Write only how many lines in this data include "agent".

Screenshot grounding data
===============

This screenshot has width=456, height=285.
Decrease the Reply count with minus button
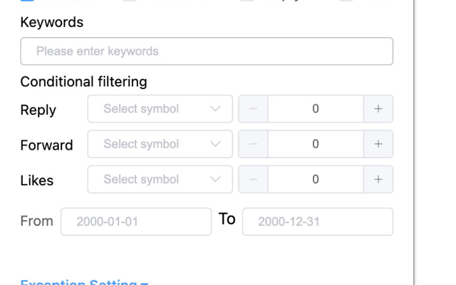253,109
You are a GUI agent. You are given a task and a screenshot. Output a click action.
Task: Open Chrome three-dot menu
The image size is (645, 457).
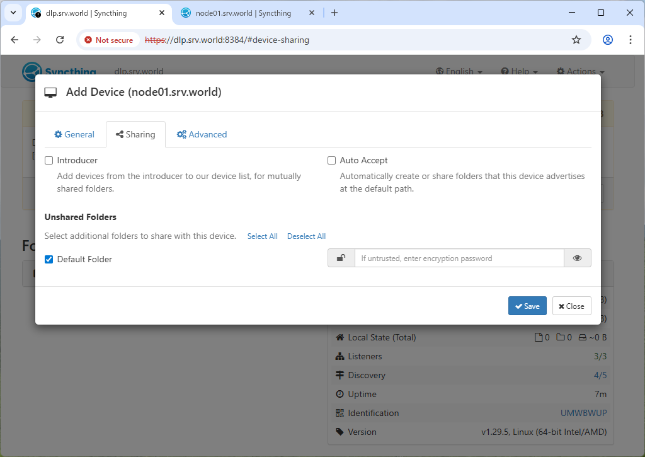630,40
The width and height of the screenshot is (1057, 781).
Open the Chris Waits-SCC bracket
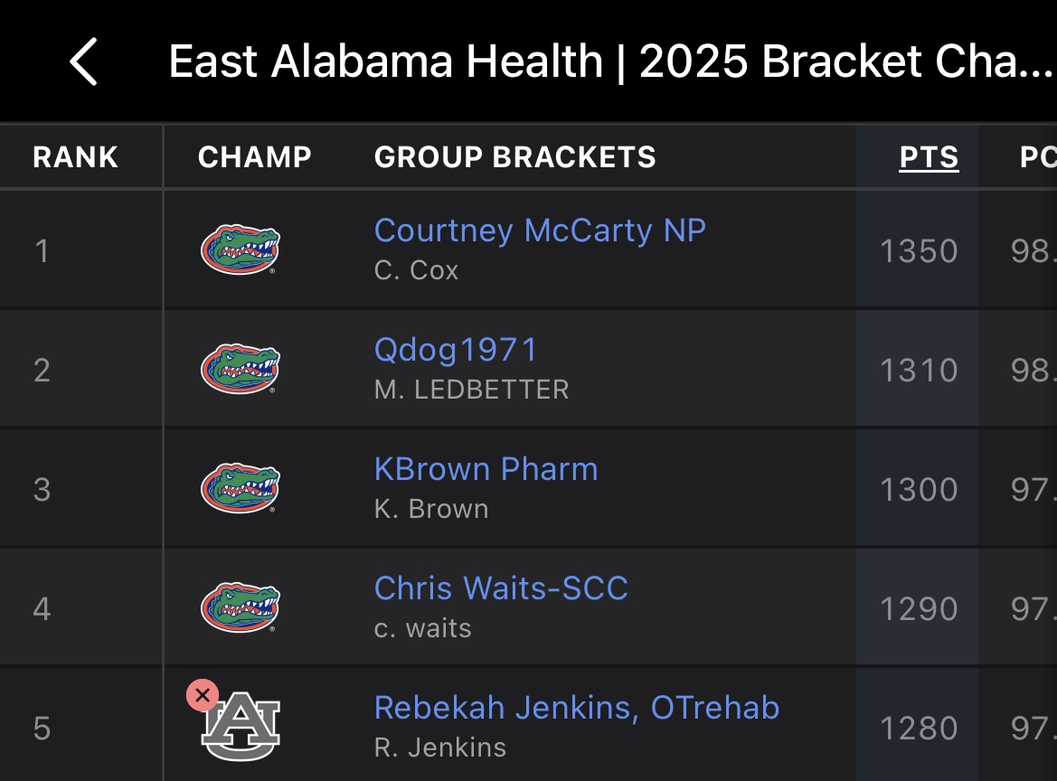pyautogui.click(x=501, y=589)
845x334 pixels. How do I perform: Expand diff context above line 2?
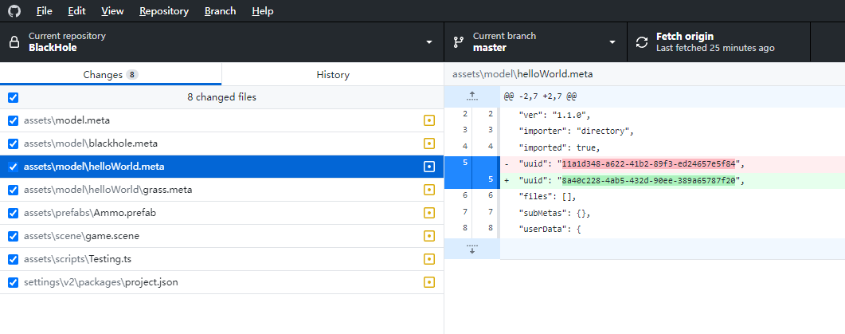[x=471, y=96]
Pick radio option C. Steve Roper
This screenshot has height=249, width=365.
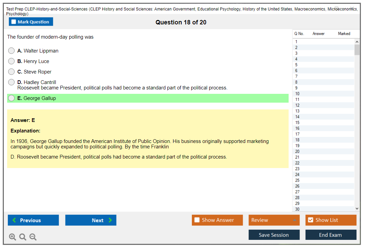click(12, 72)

===============

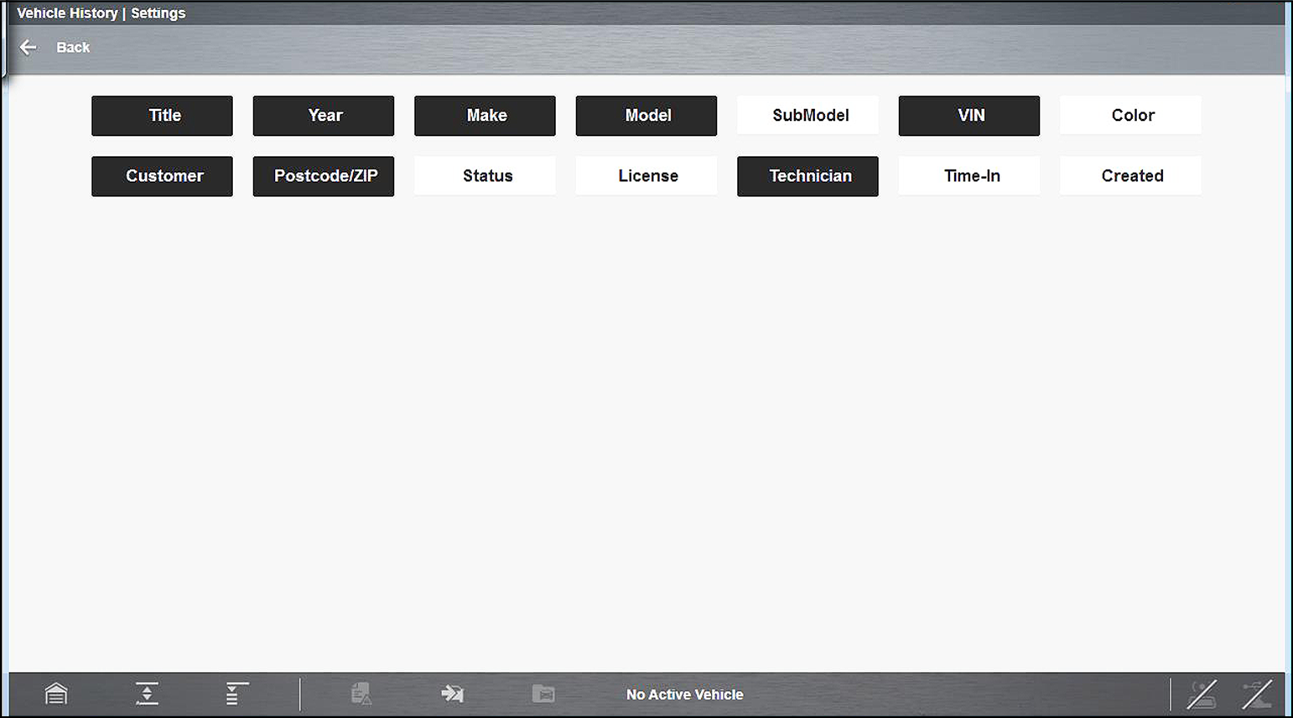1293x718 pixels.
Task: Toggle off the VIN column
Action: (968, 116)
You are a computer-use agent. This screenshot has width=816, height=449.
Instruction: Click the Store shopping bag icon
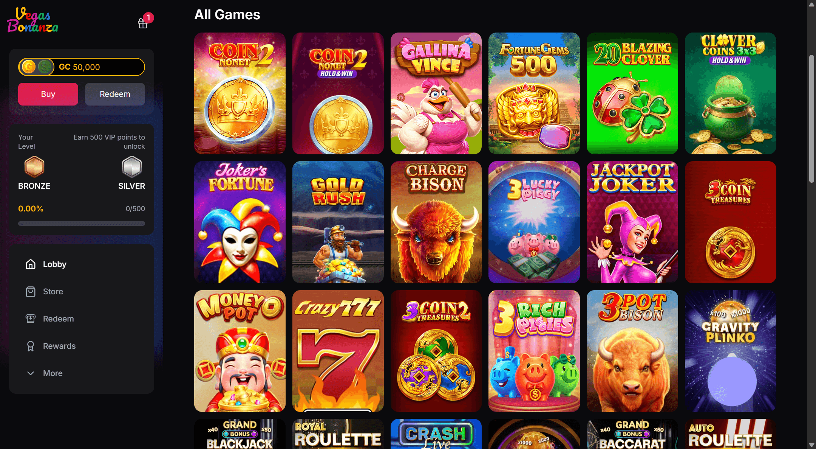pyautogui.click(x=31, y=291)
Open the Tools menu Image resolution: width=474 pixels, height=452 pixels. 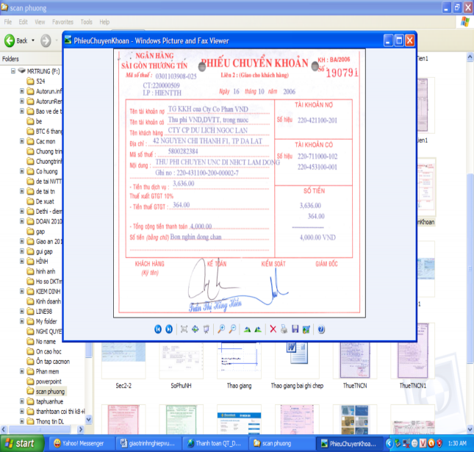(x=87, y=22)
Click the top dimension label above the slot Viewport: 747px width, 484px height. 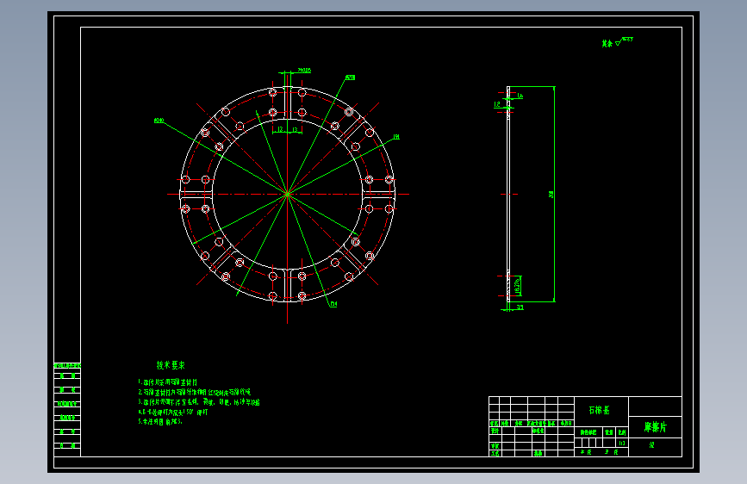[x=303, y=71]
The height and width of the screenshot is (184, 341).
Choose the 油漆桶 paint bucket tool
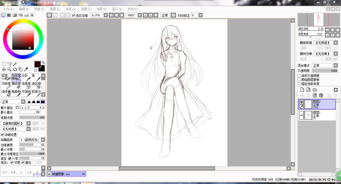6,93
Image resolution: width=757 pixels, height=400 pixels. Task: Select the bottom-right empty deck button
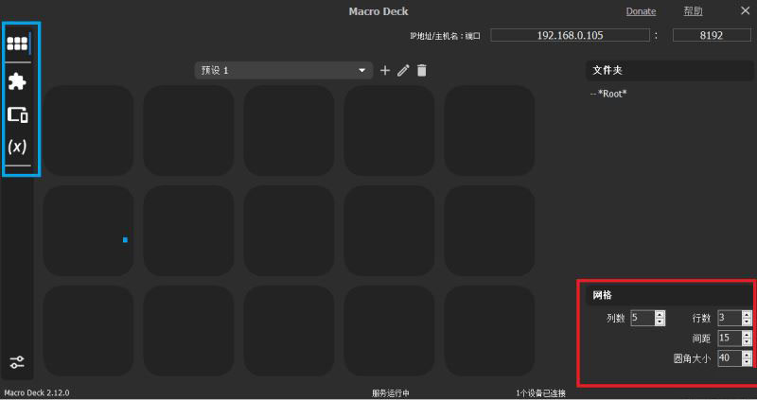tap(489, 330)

===============

RESPONSE
2